Our Painted Hills campsite was lovely, but we were definitely still in road trip mode: by 9AM, we were packed up and on the move. We went straight to the Visitor Center at the John Day Fossil Beds, where we watched their movie and learned about the fossils and geology and wandered through their very nice museum of fossils. Then we drove to one of the trail heads and took a short hike through some really incredible terrain.

A lot of the time, when I’m visiting somewhere new, I connect it to someplace I’ve seen before — oh, this is like Washington State only with shorter trees, or this reminds me of Louisiana or whatever. Even the Badlands, which is pretty unique terrain, made me think about B movies from the 1950s. This terrain, though, reminded me of absolutely nothing: I had never seen anything like it.

Hills at the John Day Fossil Beds
The light was again so bright that the photos just don’t do justice to the experience. But these hills are packed with fossils, one of the richest fossil beds in the world because of a series of volcanoes thousands of years ago.

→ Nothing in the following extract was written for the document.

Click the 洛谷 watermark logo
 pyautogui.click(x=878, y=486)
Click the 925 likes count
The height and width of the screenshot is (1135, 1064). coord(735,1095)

another view from the trail, with blue sky, light fluffy clouds, hills, and green scrubby brush.
Another view from the trail.

By the time we finished our walk, it was close enough to lunchtime to justify eating, so I made us salads with mixed greens, cold salmon, and a fig vinaigrette. We ate at a parking lot picnic table — using cloth napkins, real silverware and my grandmother’s china, and drinking San Pellegrino sparkling water. It was delicious and also amusing to me: as I said to S, my idea of a picnic is on the pretentious side, I guess.

Mixed greens and salmon with a fig vinaigrette served on a picnic table with cloth napkins and china bowls.

After lunch, we started driving. We’d had no internet for extended periods, which meant our ideas of on-the-fly planning were turning into winging-it and hoping-for-the-best. When we reached the town of John Day, we paused, looked for a place to camp, and decided on Unity Lake State Park. That lasted until we got to Unity Lake, where it was cold and bleak and windy. Onward!

Our revised plan took us to Bully Creek Park Campground, a county park near Vale, Oregon. The reviews of the park weren’t terrific, but that mostly appeared to be because there’s so much arsenic in the water that the campground hosts have to warn you about it. Or — my personal speculation — locals are writing mean reviews in order to keep campers from visiting, because it was lovely. The host gave us a site on the water with a perfect view of the sunset, and an even better morning view of the many, many birds. It was our slowest morning to date, because we sat and bird-watched, then ate a second breakfast/brunch, and didn’t get on the road until after 11.